Work order: Scan the data for lines with "thumb" and report the count by itself.

Source information:
════════
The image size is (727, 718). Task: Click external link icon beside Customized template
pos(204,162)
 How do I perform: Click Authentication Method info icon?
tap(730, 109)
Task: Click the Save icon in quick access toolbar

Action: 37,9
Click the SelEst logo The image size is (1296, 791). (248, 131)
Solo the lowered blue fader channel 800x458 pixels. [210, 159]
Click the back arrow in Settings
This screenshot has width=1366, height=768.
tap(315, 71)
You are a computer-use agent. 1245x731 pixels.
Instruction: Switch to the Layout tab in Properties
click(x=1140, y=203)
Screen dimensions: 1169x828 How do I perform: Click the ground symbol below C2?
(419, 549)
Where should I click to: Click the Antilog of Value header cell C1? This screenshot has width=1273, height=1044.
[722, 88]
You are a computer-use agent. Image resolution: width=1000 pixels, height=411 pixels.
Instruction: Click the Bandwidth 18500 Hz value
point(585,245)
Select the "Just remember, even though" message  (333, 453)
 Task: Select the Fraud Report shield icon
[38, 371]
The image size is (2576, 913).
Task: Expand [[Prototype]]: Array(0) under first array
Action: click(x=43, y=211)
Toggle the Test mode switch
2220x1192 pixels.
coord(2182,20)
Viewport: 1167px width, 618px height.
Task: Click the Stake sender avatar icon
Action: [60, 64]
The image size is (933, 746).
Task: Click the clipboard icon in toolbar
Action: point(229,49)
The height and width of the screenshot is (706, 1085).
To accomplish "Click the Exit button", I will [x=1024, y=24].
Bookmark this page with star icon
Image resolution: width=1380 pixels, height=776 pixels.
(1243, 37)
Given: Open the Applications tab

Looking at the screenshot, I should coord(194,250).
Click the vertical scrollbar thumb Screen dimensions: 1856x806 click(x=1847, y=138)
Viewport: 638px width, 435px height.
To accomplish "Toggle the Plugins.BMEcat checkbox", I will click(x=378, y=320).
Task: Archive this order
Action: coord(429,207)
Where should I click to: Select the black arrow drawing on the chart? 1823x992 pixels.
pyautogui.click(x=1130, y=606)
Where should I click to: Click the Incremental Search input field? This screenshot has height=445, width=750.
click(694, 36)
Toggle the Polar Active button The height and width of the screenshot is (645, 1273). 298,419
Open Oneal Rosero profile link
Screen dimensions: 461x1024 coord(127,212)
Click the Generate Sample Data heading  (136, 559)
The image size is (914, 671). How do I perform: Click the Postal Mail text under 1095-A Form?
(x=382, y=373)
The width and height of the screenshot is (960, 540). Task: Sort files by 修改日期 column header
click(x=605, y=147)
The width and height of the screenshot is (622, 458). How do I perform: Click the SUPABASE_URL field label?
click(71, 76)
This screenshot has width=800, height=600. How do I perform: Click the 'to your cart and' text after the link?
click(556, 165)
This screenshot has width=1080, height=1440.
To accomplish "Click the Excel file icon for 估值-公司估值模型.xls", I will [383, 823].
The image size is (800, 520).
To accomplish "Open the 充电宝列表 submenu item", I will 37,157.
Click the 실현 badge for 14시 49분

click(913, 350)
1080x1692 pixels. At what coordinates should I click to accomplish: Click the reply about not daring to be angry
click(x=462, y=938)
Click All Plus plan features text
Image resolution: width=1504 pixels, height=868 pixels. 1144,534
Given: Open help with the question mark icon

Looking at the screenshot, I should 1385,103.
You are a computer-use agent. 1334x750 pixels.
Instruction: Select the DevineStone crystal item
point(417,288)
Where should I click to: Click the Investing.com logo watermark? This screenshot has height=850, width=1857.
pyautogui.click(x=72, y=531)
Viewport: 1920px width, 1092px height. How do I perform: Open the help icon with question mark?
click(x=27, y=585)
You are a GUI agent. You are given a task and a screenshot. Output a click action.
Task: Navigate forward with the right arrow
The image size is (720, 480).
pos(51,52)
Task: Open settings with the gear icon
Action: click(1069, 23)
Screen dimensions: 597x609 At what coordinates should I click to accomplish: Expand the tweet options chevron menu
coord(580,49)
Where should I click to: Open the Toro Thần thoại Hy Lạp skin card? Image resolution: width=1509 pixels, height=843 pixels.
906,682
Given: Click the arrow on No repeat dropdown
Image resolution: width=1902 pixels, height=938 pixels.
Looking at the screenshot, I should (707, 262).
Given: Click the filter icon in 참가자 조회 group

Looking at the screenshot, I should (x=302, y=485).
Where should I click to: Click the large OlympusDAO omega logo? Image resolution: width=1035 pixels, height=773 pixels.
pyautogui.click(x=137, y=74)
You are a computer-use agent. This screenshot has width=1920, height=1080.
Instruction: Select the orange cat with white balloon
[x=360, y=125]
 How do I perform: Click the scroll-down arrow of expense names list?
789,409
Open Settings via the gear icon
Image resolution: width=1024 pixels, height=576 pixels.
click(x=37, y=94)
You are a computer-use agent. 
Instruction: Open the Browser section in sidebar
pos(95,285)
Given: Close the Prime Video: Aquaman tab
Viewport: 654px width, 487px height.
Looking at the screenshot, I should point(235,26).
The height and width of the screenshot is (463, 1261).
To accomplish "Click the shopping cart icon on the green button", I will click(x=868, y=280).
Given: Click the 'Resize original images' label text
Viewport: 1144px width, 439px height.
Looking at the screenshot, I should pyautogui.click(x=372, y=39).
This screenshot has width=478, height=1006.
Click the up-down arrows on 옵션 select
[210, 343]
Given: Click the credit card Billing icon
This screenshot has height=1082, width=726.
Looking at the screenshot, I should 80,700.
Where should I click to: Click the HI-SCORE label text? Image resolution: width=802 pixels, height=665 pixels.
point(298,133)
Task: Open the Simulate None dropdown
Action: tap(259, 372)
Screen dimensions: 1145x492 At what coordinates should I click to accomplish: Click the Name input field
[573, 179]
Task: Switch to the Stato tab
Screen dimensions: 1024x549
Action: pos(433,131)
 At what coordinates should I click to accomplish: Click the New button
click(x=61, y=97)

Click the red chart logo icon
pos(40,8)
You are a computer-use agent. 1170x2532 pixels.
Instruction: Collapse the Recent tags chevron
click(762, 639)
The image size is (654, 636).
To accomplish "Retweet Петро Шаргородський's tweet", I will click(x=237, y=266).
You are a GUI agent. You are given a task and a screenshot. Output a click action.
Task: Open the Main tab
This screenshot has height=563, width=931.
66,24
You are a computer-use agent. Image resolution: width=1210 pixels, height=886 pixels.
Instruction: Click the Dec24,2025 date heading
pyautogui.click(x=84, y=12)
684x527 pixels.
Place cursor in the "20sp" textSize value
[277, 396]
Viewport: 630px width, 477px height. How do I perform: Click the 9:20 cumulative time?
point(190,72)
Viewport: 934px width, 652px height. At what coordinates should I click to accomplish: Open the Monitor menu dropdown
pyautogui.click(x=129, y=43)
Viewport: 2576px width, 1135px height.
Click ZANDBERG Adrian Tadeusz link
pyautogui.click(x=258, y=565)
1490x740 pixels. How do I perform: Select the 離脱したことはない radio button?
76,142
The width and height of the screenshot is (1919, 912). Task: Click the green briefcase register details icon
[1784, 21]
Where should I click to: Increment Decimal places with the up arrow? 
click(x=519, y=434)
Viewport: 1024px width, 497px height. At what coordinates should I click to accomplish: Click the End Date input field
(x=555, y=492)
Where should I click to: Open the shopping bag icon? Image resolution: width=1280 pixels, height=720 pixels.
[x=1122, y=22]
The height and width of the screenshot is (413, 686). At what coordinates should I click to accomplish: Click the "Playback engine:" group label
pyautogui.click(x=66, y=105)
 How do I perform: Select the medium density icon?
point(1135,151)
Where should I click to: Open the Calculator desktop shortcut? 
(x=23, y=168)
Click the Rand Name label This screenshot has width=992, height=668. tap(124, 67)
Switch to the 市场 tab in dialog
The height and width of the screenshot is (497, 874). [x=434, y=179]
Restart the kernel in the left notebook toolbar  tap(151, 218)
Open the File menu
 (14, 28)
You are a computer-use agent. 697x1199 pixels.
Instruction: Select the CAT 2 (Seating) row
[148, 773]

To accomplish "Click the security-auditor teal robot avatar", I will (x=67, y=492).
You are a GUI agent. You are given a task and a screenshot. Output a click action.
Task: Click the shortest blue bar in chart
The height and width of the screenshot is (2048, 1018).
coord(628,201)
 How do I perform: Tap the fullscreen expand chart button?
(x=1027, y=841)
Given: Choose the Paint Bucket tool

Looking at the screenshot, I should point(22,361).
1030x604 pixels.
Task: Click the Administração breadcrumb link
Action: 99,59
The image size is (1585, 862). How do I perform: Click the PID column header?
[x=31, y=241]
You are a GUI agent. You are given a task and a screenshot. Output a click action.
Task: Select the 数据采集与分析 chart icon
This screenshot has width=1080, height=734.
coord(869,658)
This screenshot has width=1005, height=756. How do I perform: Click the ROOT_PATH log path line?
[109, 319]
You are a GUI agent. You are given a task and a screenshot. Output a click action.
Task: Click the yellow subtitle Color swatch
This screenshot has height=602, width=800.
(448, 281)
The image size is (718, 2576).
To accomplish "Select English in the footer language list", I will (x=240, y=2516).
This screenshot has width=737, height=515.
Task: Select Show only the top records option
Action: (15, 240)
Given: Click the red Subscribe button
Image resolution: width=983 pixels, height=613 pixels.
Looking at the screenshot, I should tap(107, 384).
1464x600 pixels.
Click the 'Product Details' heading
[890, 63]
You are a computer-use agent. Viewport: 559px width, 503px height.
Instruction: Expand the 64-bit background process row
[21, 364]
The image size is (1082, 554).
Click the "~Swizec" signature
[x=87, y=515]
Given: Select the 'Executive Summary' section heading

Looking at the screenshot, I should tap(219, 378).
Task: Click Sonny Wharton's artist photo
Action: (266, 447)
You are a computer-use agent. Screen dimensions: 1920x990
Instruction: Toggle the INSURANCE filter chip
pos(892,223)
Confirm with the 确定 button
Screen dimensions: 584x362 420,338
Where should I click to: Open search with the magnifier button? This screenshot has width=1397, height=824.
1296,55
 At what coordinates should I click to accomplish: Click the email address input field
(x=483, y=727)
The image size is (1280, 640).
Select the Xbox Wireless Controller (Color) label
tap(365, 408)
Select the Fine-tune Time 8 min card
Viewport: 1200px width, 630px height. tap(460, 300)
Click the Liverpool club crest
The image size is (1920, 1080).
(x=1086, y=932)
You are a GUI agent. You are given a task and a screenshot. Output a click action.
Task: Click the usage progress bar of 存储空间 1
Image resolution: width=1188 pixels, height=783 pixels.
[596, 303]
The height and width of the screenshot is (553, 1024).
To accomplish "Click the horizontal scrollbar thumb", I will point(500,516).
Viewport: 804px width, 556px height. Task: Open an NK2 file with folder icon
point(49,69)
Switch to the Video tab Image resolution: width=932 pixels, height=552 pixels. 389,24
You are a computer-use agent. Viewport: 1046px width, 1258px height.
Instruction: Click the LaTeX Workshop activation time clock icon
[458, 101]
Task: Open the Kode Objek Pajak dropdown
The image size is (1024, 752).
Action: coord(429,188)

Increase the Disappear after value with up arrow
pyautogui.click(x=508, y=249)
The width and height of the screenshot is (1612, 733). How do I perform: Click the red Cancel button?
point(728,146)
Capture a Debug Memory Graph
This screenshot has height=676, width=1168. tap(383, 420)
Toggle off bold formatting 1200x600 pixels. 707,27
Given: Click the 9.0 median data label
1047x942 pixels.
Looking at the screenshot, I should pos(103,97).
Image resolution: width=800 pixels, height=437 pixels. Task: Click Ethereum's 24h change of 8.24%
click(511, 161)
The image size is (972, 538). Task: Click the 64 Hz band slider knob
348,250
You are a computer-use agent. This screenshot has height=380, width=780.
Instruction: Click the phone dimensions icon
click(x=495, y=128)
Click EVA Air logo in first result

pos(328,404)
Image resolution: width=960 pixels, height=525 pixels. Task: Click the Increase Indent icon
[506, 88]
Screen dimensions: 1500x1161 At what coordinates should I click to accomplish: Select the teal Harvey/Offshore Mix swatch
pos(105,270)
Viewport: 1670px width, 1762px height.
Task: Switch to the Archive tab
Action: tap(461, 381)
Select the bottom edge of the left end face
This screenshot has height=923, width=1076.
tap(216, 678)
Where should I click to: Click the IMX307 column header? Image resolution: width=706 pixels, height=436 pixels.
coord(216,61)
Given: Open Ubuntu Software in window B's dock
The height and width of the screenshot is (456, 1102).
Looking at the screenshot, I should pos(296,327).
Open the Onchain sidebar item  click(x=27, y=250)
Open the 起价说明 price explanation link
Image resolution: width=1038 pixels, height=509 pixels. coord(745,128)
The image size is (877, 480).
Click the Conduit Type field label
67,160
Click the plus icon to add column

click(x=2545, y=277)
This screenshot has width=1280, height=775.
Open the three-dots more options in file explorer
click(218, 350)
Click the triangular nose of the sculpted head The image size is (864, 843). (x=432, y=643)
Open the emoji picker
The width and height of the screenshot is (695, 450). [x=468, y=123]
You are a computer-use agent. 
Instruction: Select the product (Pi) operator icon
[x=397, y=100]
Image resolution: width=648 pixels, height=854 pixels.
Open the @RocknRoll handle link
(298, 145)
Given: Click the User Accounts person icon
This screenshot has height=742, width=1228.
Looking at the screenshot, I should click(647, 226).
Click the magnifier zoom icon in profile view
════════
Response: 2